Now here's something a bit
tasty. Five studio albums in Stereo including their debut in Mono for the first
time, a rare Mono Soundtrack from 1969 to Jacques Demy's film "Model
Shop" that few remember (it starred Anouk Aimee and Gary Lockwood, was
about Los Angeles and remained unreleased musically until Sundazed reissued it
in early 2005), the original Stereo Mix of the second album, all the straggler
outtakes and session pieces from the 1991 "Time Circle..." 2CD
retrospective and the Bonus Cuts from the 1996 Bob Irwin/Vic Anesini Remasters
of the albums, Single Sides and more (check out those eye-popping total playing
times on CD1 and 2). 108-Tracks across 5CDs. It shall be indeed.
And I love that Randy
California story of how he met Jimi Hendrix at the back of a Village Record
Shop in New York when he was only 15 (Manny's Music on West 48th Street) just
before the God of Guitar was about do his first gig. The two bonded on first
eye contact and Randy played with Jimi for 3 months at $7 a night whereupon as
legend would have it - it was Hendrix who famously renamed him Randy California
as there was someone else in the band called Randy Texas (young Randy
thereafter forever waving goodbye to his real surname of Wolfe). Hendrix was
then discovered by the savvy Chas Chandler, brought to England to become a star
- but Randy was too young to travel and had to stay in the USA to finish his
schooling. The band Spirit is full of such stories – great music, great ideals
but perhaps not the greatest of luck commercially. A dream within a dream - It
certainly was.
There's a mountain of detail
to wade through - so let's have at the five and seven dreams...

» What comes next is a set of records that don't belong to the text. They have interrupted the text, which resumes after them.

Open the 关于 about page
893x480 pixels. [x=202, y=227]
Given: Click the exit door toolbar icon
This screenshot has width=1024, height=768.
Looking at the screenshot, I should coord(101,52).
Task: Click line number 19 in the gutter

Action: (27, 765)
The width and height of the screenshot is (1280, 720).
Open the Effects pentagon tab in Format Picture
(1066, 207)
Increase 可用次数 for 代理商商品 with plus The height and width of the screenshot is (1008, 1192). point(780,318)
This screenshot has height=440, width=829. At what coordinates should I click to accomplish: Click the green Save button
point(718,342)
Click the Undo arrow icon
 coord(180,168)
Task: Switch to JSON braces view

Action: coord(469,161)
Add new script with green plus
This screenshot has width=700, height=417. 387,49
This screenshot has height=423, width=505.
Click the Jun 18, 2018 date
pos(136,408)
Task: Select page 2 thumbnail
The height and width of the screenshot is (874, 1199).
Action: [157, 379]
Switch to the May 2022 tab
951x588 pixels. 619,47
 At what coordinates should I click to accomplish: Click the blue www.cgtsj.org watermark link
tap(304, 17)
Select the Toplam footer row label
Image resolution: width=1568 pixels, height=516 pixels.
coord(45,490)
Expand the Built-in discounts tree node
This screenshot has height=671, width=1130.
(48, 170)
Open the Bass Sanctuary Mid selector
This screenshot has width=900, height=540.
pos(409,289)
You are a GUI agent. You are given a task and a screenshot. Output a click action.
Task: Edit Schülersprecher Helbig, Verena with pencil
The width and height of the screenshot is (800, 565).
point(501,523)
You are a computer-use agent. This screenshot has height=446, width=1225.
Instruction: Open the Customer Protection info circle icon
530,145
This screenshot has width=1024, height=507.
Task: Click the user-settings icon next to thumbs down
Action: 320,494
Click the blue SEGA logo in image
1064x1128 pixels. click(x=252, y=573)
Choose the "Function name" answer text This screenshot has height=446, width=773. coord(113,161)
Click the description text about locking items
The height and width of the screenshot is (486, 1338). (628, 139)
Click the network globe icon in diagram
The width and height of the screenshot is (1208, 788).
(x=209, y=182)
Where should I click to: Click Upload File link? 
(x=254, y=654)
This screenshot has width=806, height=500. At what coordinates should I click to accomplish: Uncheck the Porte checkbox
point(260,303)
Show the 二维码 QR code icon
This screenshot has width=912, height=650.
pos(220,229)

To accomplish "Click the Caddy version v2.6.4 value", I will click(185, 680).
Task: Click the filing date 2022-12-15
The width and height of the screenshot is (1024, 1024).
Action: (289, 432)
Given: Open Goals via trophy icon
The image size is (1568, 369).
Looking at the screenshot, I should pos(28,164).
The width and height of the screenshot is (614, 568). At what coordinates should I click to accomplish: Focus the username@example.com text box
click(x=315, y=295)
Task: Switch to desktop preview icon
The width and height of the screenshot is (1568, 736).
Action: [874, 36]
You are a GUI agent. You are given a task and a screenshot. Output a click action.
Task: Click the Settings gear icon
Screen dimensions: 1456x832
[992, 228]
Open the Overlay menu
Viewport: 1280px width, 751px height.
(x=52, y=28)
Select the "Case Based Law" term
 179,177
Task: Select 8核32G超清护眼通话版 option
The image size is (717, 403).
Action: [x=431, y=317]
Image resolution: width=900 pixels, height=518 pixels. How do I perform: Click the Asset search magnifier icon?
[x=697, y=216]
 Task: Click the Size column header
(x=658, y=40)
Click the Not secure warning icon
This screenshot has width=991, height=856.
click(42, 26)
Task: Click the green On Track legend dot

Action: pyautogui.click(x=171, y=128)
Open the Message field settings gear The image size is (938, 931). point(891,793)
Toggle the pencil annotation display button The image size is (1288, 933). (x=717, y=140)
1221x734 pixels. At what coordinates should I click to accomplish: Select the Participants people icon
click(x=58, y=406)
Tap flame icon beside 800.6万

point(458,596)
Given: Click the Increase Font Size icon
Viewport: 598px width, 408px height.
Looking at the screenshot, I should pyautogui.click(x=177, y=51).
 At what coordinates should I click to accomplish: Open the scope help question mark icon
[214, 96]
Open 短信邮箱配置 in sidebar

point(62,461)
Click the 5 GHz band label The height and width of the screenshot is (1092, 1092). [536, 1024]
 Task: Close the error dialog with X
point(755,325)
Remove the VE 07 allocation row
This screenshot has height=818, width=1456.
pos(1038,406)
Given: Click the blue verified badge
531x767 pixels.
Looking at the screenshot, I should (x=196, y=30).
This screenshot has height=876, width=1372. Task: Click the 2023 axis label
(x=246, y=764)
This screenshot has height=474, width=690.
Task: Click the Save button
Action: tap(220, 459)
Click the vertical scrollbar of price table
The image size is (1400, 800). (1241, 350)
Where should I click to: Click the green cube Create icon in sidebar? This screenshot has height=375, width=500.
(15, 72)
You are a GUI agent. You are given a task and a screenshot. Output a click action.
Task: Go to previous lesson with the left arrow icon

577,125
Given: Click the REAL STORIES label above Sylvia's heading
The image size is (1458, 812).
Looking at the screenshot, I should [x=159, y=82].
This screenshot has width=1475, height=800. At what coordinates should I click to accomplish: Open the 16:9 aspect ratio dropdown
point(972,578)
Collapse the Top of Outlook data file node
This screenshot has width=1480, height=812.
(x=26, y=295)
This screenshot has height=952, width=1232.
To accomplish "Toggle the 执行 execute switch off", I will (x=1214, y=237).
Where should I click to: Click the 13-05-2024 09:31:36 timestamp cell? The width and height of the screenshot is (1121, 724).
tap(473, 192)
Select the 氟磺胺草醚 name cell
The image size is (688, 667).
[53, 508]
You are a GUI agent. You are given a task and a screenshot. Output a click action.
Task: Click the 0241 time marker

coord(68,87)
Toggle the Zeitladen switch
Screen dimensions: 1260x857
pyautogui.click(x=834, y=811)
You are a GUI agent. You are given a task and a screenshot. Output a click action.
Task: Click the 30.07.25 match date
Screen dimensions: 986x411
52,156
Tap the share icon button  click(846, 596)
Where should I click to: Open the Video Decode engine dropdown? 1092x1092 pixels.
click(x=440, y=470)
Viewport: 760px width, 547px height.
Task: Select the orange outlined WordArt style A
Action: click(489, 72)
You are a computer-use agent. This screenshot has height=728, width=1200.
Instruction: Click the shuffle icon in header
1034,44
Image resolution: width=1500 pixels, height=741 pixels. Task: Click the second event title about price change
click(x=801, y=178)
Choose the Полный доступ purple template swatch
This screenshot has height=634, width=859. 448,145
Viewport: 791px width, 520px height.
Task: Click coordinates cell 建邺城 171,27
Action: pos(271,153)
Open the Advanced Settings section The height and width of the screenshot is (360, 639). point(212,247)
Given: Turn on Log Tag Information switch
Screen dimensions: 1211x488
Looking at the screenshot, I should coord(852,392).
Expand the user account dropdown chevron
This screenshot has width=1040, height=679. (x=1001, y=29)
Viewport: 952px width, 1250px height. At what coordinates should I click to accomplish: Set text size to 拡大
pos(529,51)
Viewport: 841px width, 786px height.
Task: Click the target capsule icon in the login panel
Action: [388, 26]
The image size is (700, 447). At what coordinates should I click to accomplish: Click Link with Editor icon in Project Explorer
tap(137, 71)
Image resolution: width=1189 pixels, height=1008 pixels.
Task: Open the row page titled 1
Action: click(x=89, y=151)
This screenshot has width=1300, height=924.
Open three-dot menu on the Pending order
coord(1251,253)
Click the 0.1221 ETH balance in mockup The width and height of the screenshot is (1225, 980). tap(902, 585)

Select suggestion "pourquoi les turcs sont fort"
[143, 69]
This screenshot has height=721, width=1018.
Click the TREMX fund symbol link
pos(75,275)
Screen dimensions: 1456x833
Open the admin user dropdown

UK released Friday, 18 March
2018 - "It Shall Be: The Ode & Epic Recordings 1968-1972" by
SPIRIT on Esoteric Recordings ECLEC 52619 (Barcode 5013929471948) is a 5CD 108-Track Clamshell Box Set of New Remasters that plays out as follows:
Disc 1 (79:44 minutes):
1. Fresh Garbage [Side 1]
2. Uncle jack
3. Mechanical World
4. Taurus
5. Girl In Your Eye
6. Straight Arrow
7. Topanga Windows [Side 2]
8. Gramophone Man
9. Water Woman
10. The Great Canyon Fire in
General
11. Elijah
Tracks 1 to 11 are their
debut album "Spirit" in 'STEREO' - released January 1968 in the USA
on Ode Records Z12 44004 and June 1968 in the UK on CBS Records S 63278.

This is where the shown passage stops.